◆ INPUT DATA

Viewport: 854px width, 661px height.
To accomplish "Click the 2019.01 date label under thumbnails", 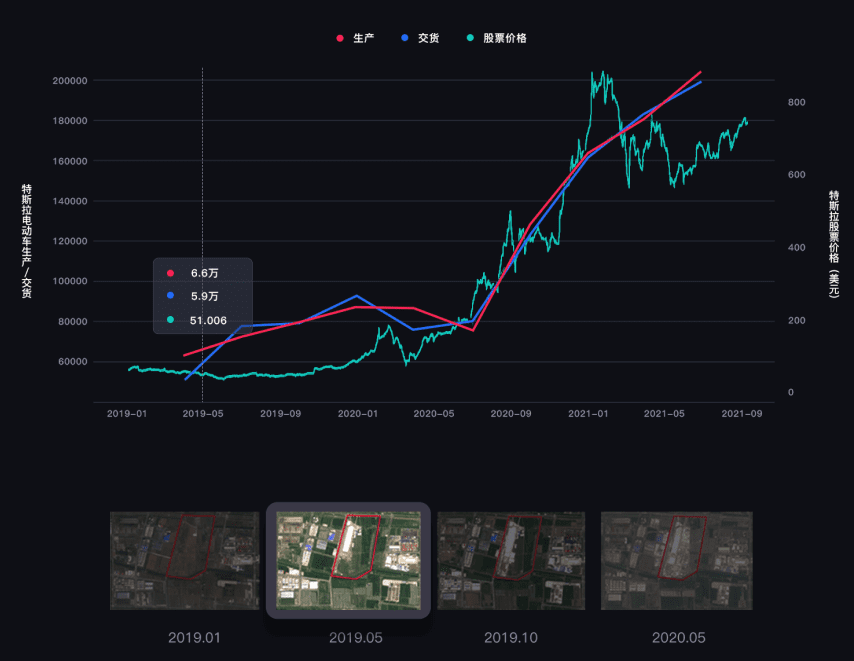I will click(x=193, y=637).
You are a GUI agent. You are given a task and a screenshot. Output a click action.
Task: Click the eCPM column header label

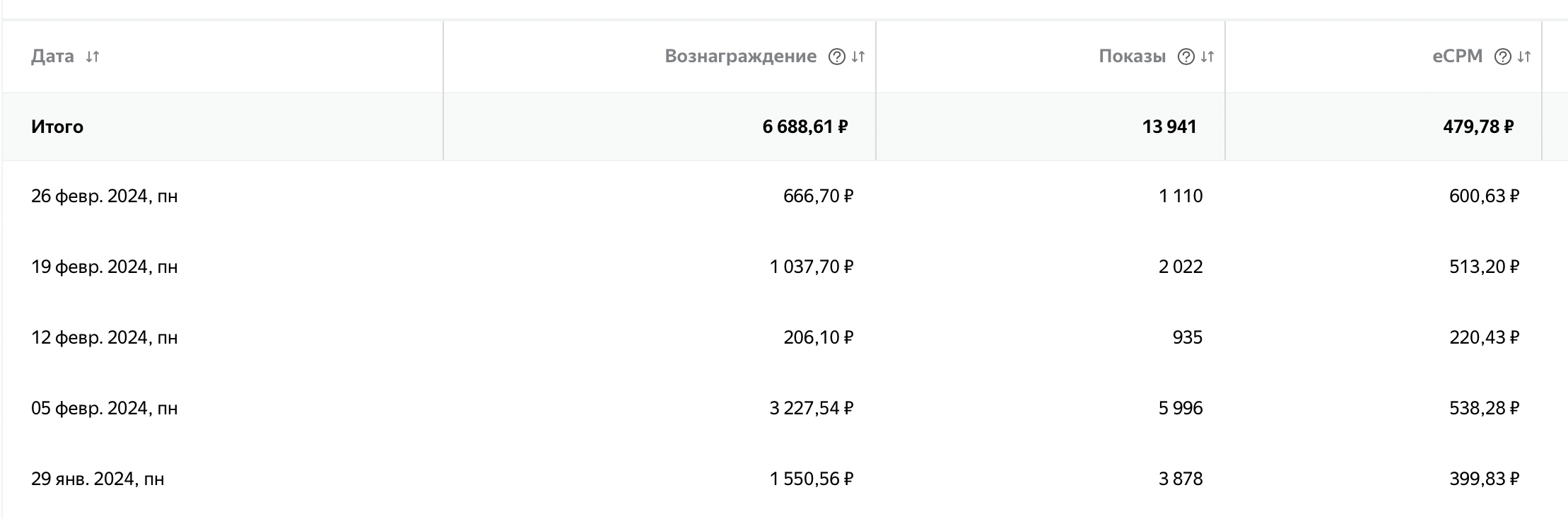click(1457, 57)
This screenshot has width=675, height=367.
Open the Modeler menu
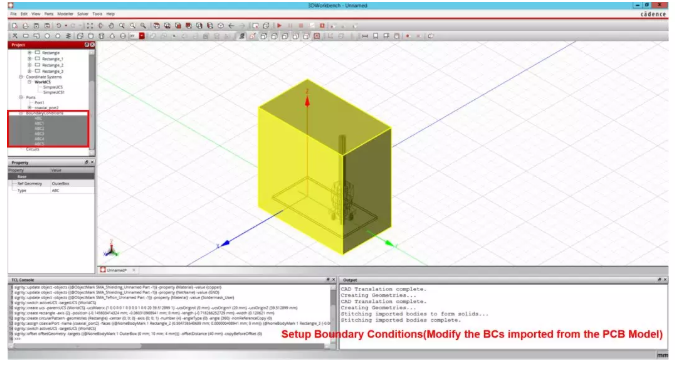tap(65, 14)
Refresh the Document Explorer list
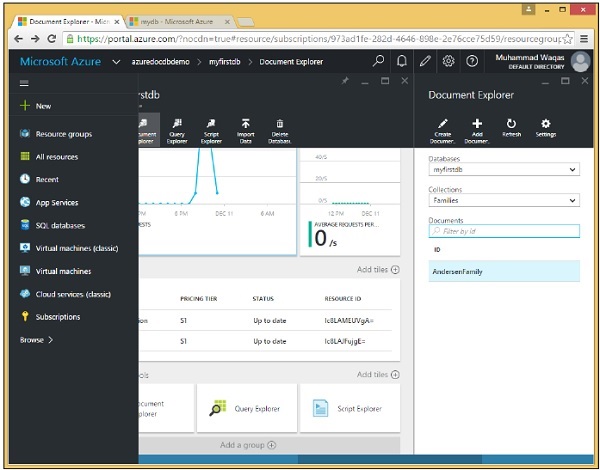Image resolution: width=600 pixels, height=470 pixels. pyautogui.click(x=511, y=127)
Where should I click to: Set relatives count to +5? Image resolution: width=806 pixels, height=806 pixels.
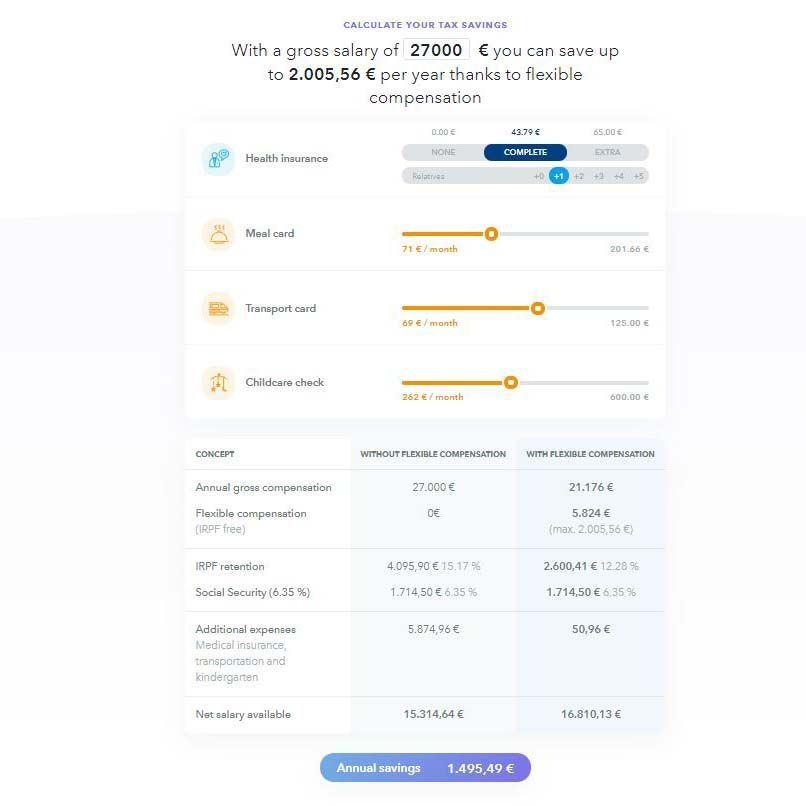click(639, 176)
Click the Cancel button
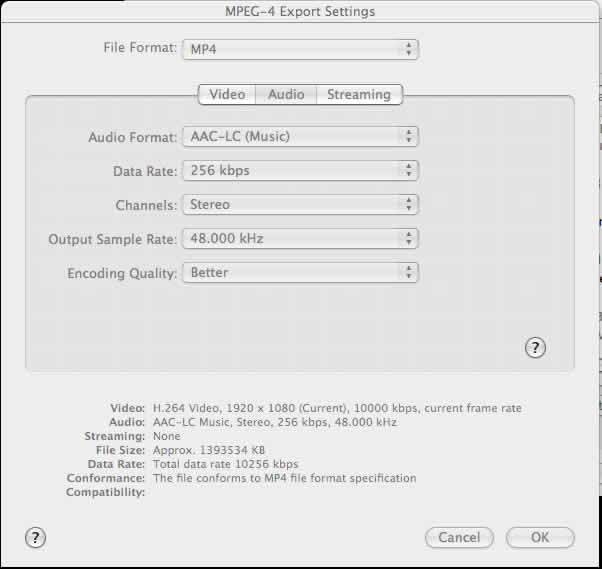The image size is (602, 569). coord(459,537)
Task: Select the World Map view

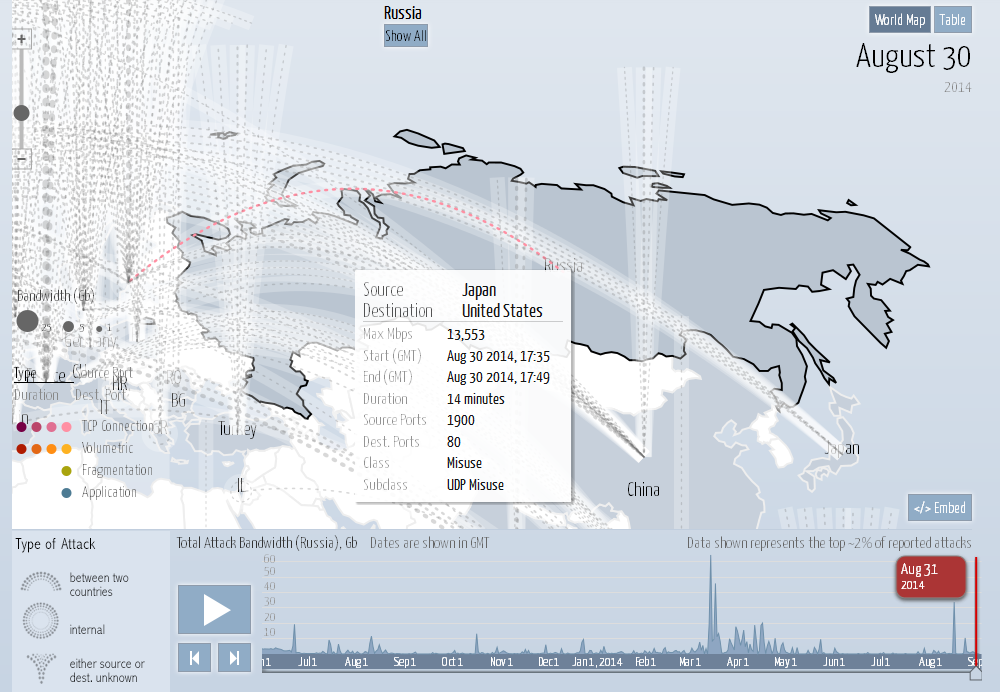Action: click(x=900, y=20)
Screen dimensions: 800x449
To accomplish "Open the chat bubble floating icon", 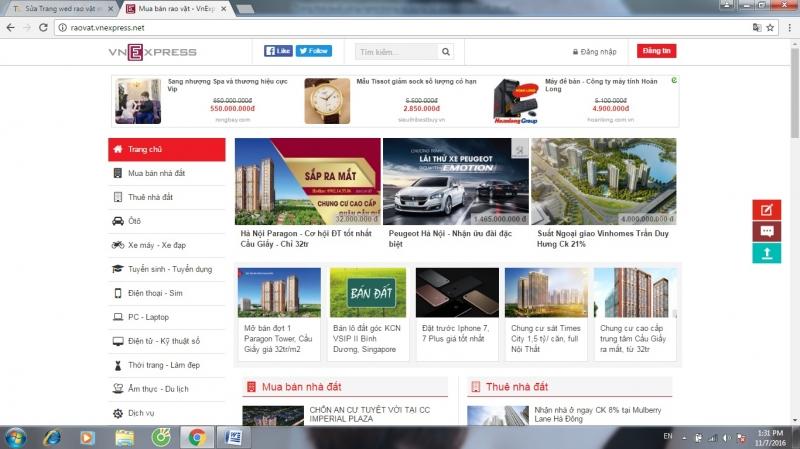I will coord(766,232).
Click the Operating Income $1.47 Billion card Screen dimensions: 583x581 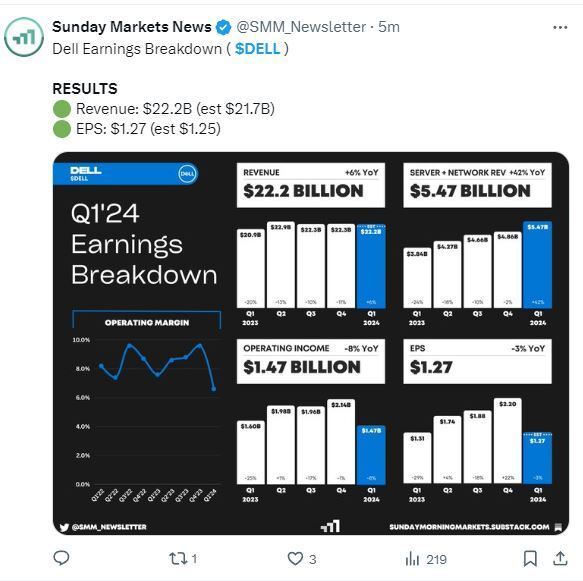311,361
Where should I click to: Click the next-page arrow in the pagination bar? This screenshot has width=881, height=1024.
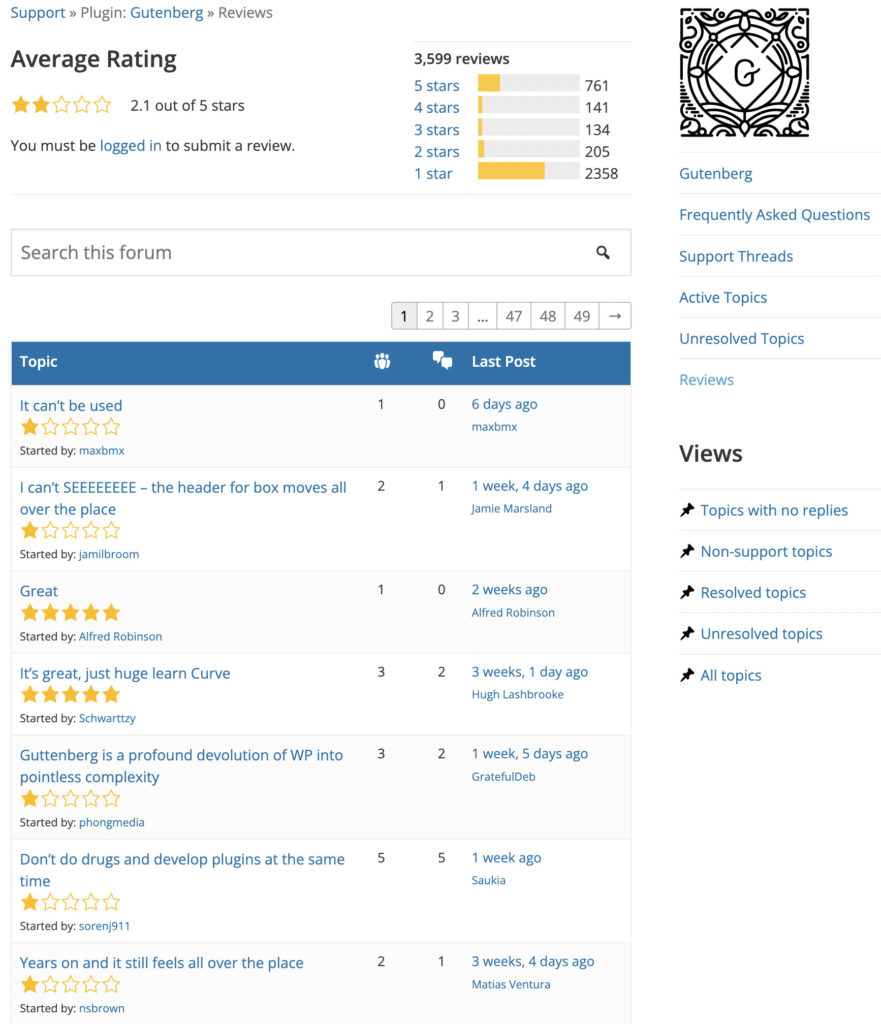click(x=613, y=315)
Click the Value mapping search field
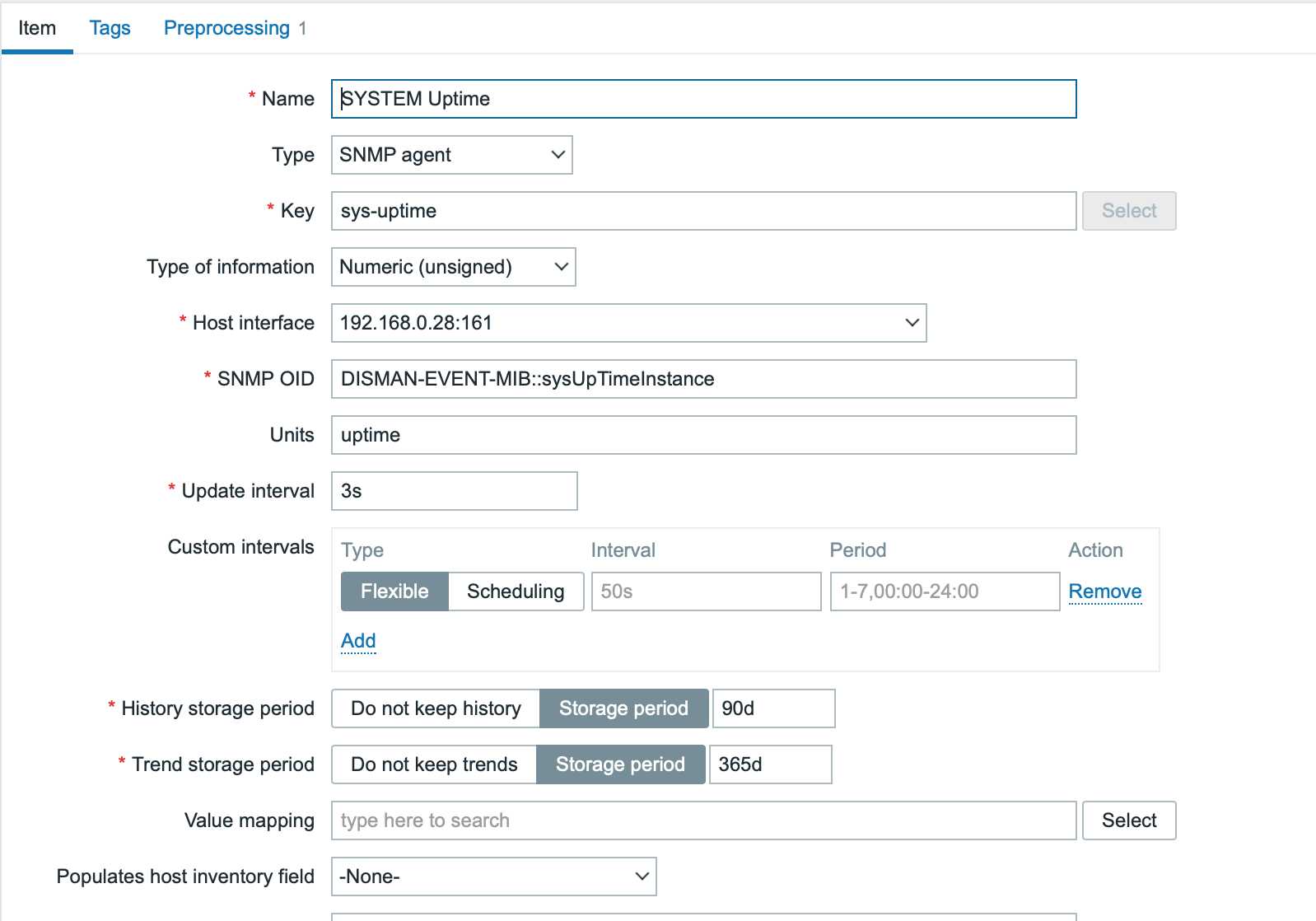1316x921 pixels. pyautogui.click(x=703, y=820)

◆ TASK INSTRUCTIONS
Only the lines between the one with "Task: Click the eCPM column header label" and the one with "Screen dimensions: 800x449", those two included, get copied from the material above. Keep it exact and free of pictures.

◆ EXPECTED OUTPUT
Task: Click the eCPM column header label

click(1457, 57)
This screenshot has width=675, height=367.
Open the Modeler menu
tap(65, 14)
Refresh the Document Explorer list
Image resolution: width=600 pixels, height=470 pixels. pyautogui.click(x=511, y=127)
Where should I click to: Set relatives count to +5? Image resolution: width=806 pixels, height=806 pixels.
click(639, 176)
Click the Cancel button
The image size is (602, 569). coord(459,537)
Task: Select the World Map view

Action: click(x=900, y=20)
Screen dimensions: 800x449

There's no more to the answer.